Tennessee books for holiday giving

Sandra ClarkFeature, Gossip and Lies

For book lovers on your Christmas list, I’m recommending two – one new, one from 2011.

Just off the UT Press is Dr. Bob Collier’s nature book, “Wonderful Weeds and Various Varmints.” It’s as much fun as the title suggests. Bob and his wife, Louise, aka “Spouse,” are birders. They’ve traveled over much of the United States and documented their sightings. But this book is about more than birds.

Reading the short chapters is like walking into the woods with Bob. He can spin a story out of a hollowed tree or the quick whiff of a skunk. Bob walks us through our own backyard, helping us see the stuff we’ve missed before.

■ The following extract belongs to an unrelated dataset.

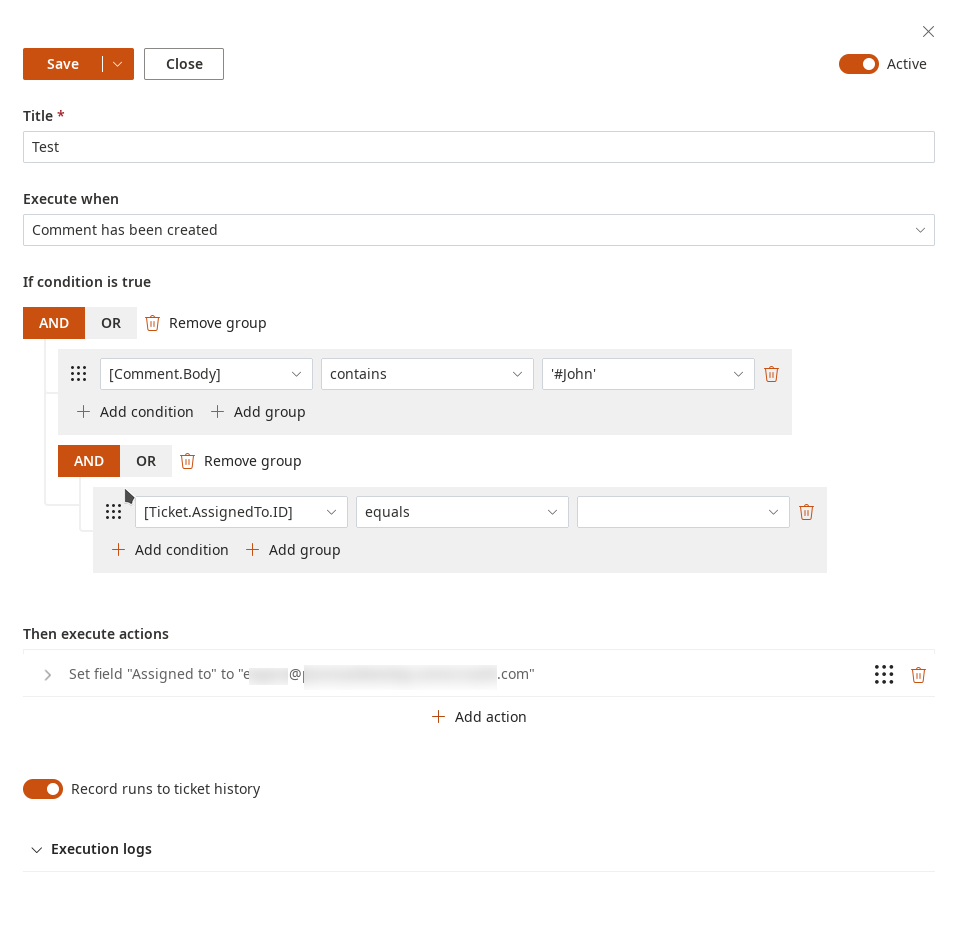Click the Save button
Image resolution: width=959 pixels, height=928 pixels.
[62, 64]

Sample the flavor: “The stories in this book are loosely arranged by season, beginning with spring – a logical place to begin a year, I suppose. Mostly observations and few explicit conclusions, they are generally quiet celebrations of discovering what’s out there in the great outdoors with a few aggravations and irritations thrown in for seasoning, as life generally has a way of happening.”

Sketches by Gale Hinton break up the text. Proceeds benefit the Narrow Ridge Earth Literacy Center in Grainger County, founded by Bill Nickle, a classmate of Bob Collier at Central High School in Fountain City so many years ago.

The second book is “McWherter” by Billy Stair. The biography of Tennessee’s 46th governor was published following his death in 2011. I just discovered this book at Barnes & Noble. It’s fascinating reading for me because I was there for part of it. I was on the bus, touring state institutions in 1972, when McWherter leaned into the much smaller Ted Ray Miller, seeking his vote in the Democratic Caucus for speaker. Ned was up against Nashville Democrat Jim McKinney, an abrasive partisan. McWherter was partisan, too, but in a folksier way.

Ted Ray went with Ned – a smart or lucky move for the first-term Democrat. Ned beat McKinney by a single vote in the caucus, and Ted Ray always swore it was his. McWherter rewarded him with plum committee assignments and even came and spoke at Ted’s funeral a few years later.

McWherter then beat Gov. Winfield Dunn’s GOP nominee 50-49. The big guy, starting just his third term, took absolute control of the Tennessee House. He froze both Republicans and McKinney Democrats out of leadership. And he humiliated Dunn (and Dunn’s allies from Knox County) by aligning with Upper East Tennessee Republicans to build a medical school at East Tennessee State University over Dunn’s veto.

Billy Stair is a perfect author for McWherter’s biography because Stair is smart and he was there, right beside McWherter as chief policy adviser during his winning campaign and his eight years as governor. A campaign cornerstone was visiting all 95 counties.

After eight years of Republican Gov. Lamar Alexander, it was Big Ned’s time. He handily beat Jane Eskind in the primary and turned to face his Republican foe – former Gov. Winfield Dunn. You may remember that election. Dunn had the charm, experience and a decent record. McWherter had his rural West Tennessee base and Jimmy Quillen in the First Congressional District (which he carried by 53 percent).

That was Dunn’s political demise; McWherter’s came later with TennCare and a state income tax.